Crises amid existing challenges
Unfortunately the path ahead to growth and full recovery for the Indonesian food and beverage does not appear to be as clear-cut as hoped, particularly with multiple crises popping up one after the other after COVID-19.
“First of course was the health crisis in the COVID-19 pandemic, and this was experienced all over the world, and then Indonesia also faced several follow-up crises including an economic crisis, a logistics crisis, a commodity crisis, and an energy crisis,” said Adhi.
“The commodity and energy crises especially have been due to high commodity prices as well as lockdowns and policies from various countries, resulting in a supply and demand imbalance which increased our production costs.
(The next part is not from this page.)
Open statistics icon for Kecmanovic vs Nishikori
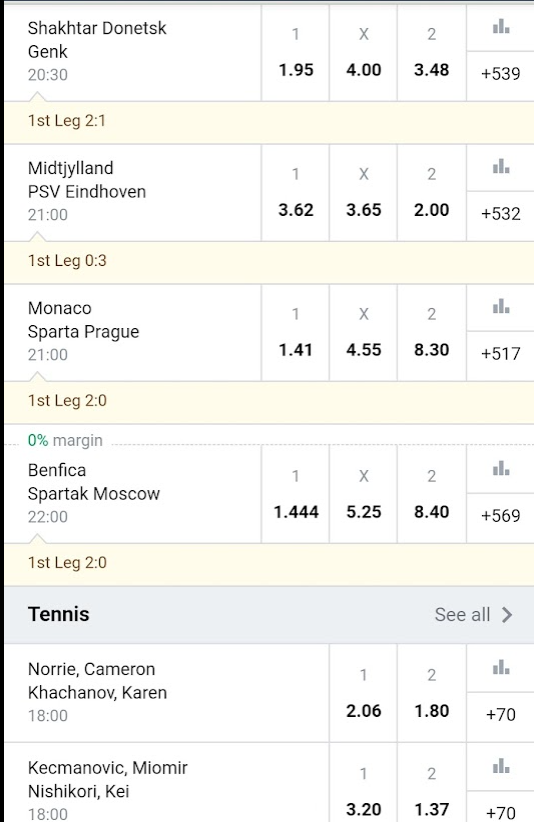 (500, 766)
“So despite increased food product sales seen, the high costs meant that our profits decreased significantly.”
He also stressed that ongoing global geopolitical issues mean there is a ways to go before Indonesia can hope to see normalcy return to the food and beverage market, especially with more inflation expected to hit soon.
“Many firms turned to innovating to reduce costs but this also required substitute ingredients and in the midst of this various other events such as the Ukraine-Russia war and the China-Taiwan tensions came to the fore and all commodity, energy and logistics prices went up again,” he said.
“To top it all off, there remain export restrictions for key commodities in several core producer countries, such as wheat from Russia and India, sugar from India and Pakistan and beef from Turkey.
“As such I do predict that some countries including Indonesia are set to see even higher inflation coming up, so everything remains very dynamic and this adds even more to the challenge for the industry.”